▶ Énoncé du problème
Restituez sans aucune modification le passage de l'article sur l'antiféminisme en Corée du Sud qui va de « Je suis harcelée » jusqu'à « des hommes sud-coréens. » inclus.

▶ Extrait du document
==================================================

"Le féminisme est une maladie mentale!", répètent en boucle une trentaine d'hommes face à des militantes féministes venues manifester pour le droit à l'avortement. Cette scène se déroule l'hiver dernier à Séoul, alors que l'IVG n'est pas encore décriminalisée. Les deux camps se font face. Les hommes qui organisent la contre-manifestation ne rejettent pas que l'avortement.
"Les femmes ne remplissent pas leur devoir, mais demandent des droits. En plus de tout cela, les féministes détestent les hommes", dit l'un des contre-manifestants.
Je pense que le féminisme est un cancer.
"Ce sont les femmes qui commencent le combat, qui ont souhaité commencer cette guerre", avance-t-il pour justifier la violence de ses propos. "Elles ont dit qu'elles appelaient à poignarder leur père, c'est elles qui ont débuté avec ce discours de haine. Je ne déteste pas toutes les femmes évidemment. Je déteste les féministes radicales."
Meneur habillé... en jupe
Le jeune homme aux lunettes carrées regarde avec admiration les leaders du mouvement antiféministes, deux trentenaires qui lancent des insultes depuis le toit d'un bus. L'un d'entre eux, Wangja, est vêtu d'une longue perruque blonde sur la tête et d'une petite jupe rouge.
"Pourquoi je suis habillé en femme? Parce que je veux briser les théories folles des féministes", annonce l'homme. Suivent des propos douteux sur le rapport à l'habillement et à la beauté qu'entretiendraient les féministes.
"Moi, je pense que c'est de la merde", finit par lancer le militant masculiniste. "Alors je m'habille en femme et je suis plus joli. Et même plus joli que les féministes. Je suis là, je me sacrifie pour avoir plus d'attention de la part des médias. Et nous allons les contre-attaquer à plus grande échelle, vous allez voir", assure-t-il.
Quelques mois plus tard, la promesse est tenue. Ce youtubeur rassemble près de 400'000 abonnés sur une chaîne intitulée "Solidarité masculine". Dans ses vidéos, il s'en prend aux féministes pour gagner en notoriété, les menaçant même de mort.
Harcèlement organisé
Sa cible principale se nomme Kim Juhee. Cette infirmière militante féministe a organisé un mouvement intitulé Haeil, la vague, pour faire face à la déferlante de haine qu'elle et ses amies doivent affronter.
"Mon numéro de téléphone a été publié en ligne, et je reçois des appels constamment", témoigne-t-elle. "Sur les quatre derniers jours, on parle d'une vingtaine d'appels menaçants. Les gens disent en ligne "En voyant sa tête, je comprends parfaitement pourquoi elle est féministe"."
Je suis harcelée en ligne sur tous mes réseaux sociaux.
Différentes polémiques ont révélé l'influence des antiféministes dans la société. Par exemple, les internautes sont parvenus à faire retirer des campagnes de publicité qu'ils jugeaient anti-hommes. En cause: un dessin d'une main qui serait, selon eux, une moquerie envers la taille du pénis des hommes sud-coréens.
"Les communautés masculinistes sur internet partagent leur haine, donc il suffit que l'un d'entre eux juge une campagne publicitaire trop féministe pour que des dizaines de milliers de personnes se plaignent", indique la militante Kim Juhee. "Mais cela a des conséquences plus graves. Dans une université, par exemple, il devait y avoir un cours sur les violences sexuelles. Et l'un des élèves est allé le raconter à sa communauté. Les critiques se sont mises à pleuvoir, donc l'université a annulé le cours", rapporte-t-elle.

==================================================

▶ Données ci-dessous
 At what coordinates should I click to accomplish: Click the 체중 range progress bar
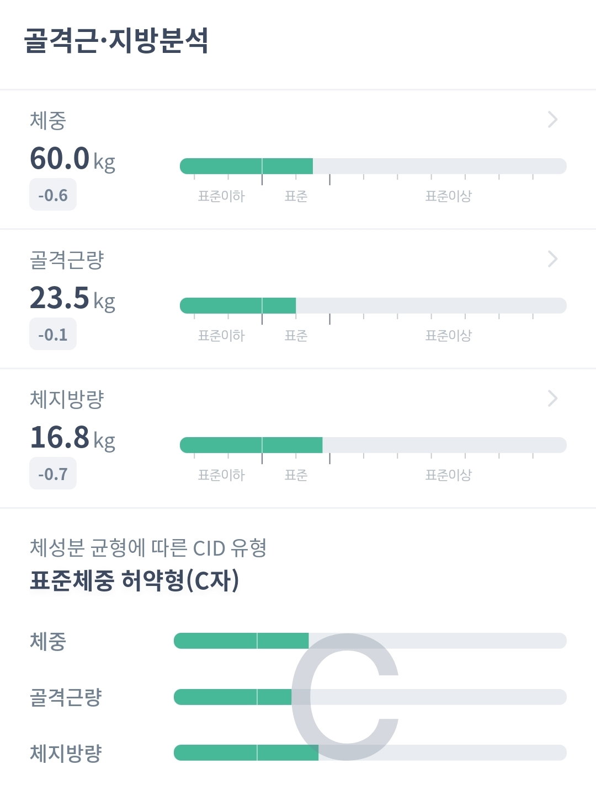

==================================================

▶ Réponse au problème
Je suis harcelée en ligne sur tous mes réseaux sociaux.
Différentes polémiques ont révélé l'influence des antiféministes dans la société. Par exemple, les internautes sont parvenus à faire retirer des campagnes de publicité qu'ils jugeaient anti-hommes. En cause: un dessin d'une main qui serait, selon eux, une moquerie envers la taille du pénis des hommes sud-coréens.